三日市はその名の通り、「三」のつく日に市場が開かれたことに由来する地名で、物資の集散地や北陸街道の宿場町として栄えてきた。明治の町村制では下新川郡三日市町となっており、古くから町制を敷いていた辺りにその繁栄が窺える。
明治43(1910)年4月16日に北陸本線が魚津~泊間を延伸した際には、三日市駅も開業したが、駅の所在地は隣の下新川郡石田村天神新で、三日市の町からは1キロほど東に離れていた。三日市の町にようやく鉄道が通ったのは、それから12年後、大正11(1922)年11月15日のことである。黒部鉄道が三日市駅から、下立(おりたて)駅までを開業させたのだ。
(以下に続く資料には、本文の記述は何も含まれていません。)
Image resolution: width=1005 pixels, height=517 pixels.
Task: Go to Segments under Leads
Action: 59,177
この黒部鉄道は、日本初のアルミ精錬を目的として高峰譲吉博士らが設立した東洋アルミナムが、アルミ精錬の電源確保のための発電所を建設するべく開通させた鉄道で、のちに桃原(現:宇奈月温泉)までが全通している。
東三日市駅も大正11(1922)年11月15日、黒部鉄道が開通した際に開設された。三日市の町の東部にあったことから「東三日市」と命名されたものの、当時の駅名を見てみると「三日市」「西三日市」「東三日市」という順に並んでおり、三日市駅の方が西三日市駅(現:電鉄黒部)よりも西にあるという不思議な状況だった。おそらくは、三日市町に駅を二つ設置するにあたり、西にある方を「西三日市」、東にある方を「東三日市」と命名したといったところだろう。
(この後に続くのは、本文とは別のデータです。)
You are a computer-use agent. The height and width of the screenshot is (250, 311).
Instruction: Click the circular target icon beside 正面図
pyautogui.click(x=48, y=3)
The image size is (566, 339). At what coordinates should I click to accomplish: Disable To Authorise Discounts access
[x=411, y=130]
東三日市駅の駅舎は昭和34(1959)年7月に建てられたもので、ホームに高さを合わせて階段状に建てられている。入り口部分に合わせた階段ではなく、二方向を囲む雛壇状というのが珍しい。漆喰壁に瓦屋根という組み合わせは和風のようだが、入り口脇に張られたタイルはモダンな印象を与える。多様な要素を詰め込みながらも破綻なくまとめた設計者のセンスが光る駅舎と言えよう。
外装は近年塗り直されたため綺麗だが、内部は昔ながらの雰囲気を色濃く留めている。貼り紙やポスターなどは最新だが、壁に掲げられた病院の看板や伝言板などは時代が止まったかのような雰囲気だ。窓口の前にはなぜか小学校で使われていたと思しき机が置かれている。
ホームの柱や壁も塗り直されているが、こちらもレトロな雰囲気。白壁と黒い柱や窓枠のコントラストが美しい。柱に掲げられた駅名標や、壁に掲げられた駅名標も昔のままで、駅名標を頻繁に交換する首都圏のJRとは時間の流れ方からして違うように思える。
前述のように駅のある三日市は黒部市の中心にあたり、駅周辺には黒部市役所などの公共建築も多数所在している。駅前にある大きな建物は黒部市民会館だ。昭和41年5月竣工で、「くろべ市民交流センター」への機能移転により、令和5(2023)年9月30日に閉館した。現在は使われておらず、いずれ解体されるのであろうが、駅前一等地の広い土地であるだけに、跡地は有効活用されてほしいものだ。
三日市町が昭和15(1940)年2月11日の合併で下新川郡桜井町となり、昭和29(1954)年4月1日に再び合併して市制施行、現在に続く黒部市となった。
西三日市駅は昭和26(1951)年6月25日に「電鉄桜井」に改称(のちに電鉄黒部に再改称)、本家(?)の三日市駅も昭和31(1956)年4月10日に「黒部」に改称したことにより、今や旧町名である「三日市」の名を残す唯一の駅名となった東三日市駅。モダンでレトロな木造駅舎を見るために途中下車してみてはいかがだろうか。